Carmen había planeado durante años ese momento: salir del orfanato con un niño bajo el brazo. Su marido, con quien había compartido seis años sin lograr tener hijos, la había dejado por una mujer más joven y de posición más alta. La vida con él la había dejado exhausta; ya no tenía fuerzas ni ganas de intentar otra vez formar una familia en la mesa o en la carretera. Bastó. Decidió que, si iba a gastar energía y calor del corazón, sería para quien verdaderamente lo necesitara, no para otro compañero.
Y así empezó a mover los hilos. Conoció a fondo el sistema de protección de menores, reunió los papeles imprescindibles y, ahora, lo fundamental: encontrar al niño que sería su hijo, la continuación de sus treintayocho años de vida.
No quería un recién nacido; temía no poder con un bebé, pues había cruzado esa línea de la edad en la que la mujer, sin darse cuenta, anhela pasar noches en vela, arrullar y mimar. Por eso se dirigió al orfanato buscando un chiquillo de tres o cinco años, una criatura que pudiera convertirse en su propio sangre.
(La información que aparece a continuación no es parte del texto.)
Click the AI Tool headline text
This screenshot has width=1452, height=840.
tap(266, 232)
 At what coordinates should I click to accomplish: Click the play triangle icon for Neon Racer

Cuando subía al tranvía, el corazón le latía como antes de una primera cita. No se percató del brote de la primavera madrileña, fresca y con un sol que deslumbraba. El tranvía crujía en cada curva mientras Carmen, nerviosa, pensaba en el futuro niño que ya existía en el mundo, aunque aún no sabía que estaba destinado a ella.
Por la ventana, la ciudad despertaba: motores que relucían bajo el cielo, gente que se apresuraba a sus faenas. Nadie imaginaba que Carmen se dirigía a encontrarse con su propia felicidad. Giró la cara hacia el cristal y, aunque no distinguía lo que pasaba fuera, ya sonreía al futuro hijo que conocería en pocos minutos.
La parada anunciada era Orfanato. Al bajar, se topó con una casa señorial de columnas agrietadas, la cal descolorida como un camuflaje que quería pasar inadvertido. Entró y explicó al guardia, quien le indicó la oficina de la directora.
Frente a la puerta, la recibió una mujer mayor, casi una anciana, envuelta en una chaqueta de punto gastada. La directora, provinciana y desaliñada, mostraba en los ojos la certeza de haber encontrado su lugar. La charla fue breve; el día anterior ya habían hablado por teléfono.
¿Vamos a elegir? propuso la directora, levantándose de su asiento.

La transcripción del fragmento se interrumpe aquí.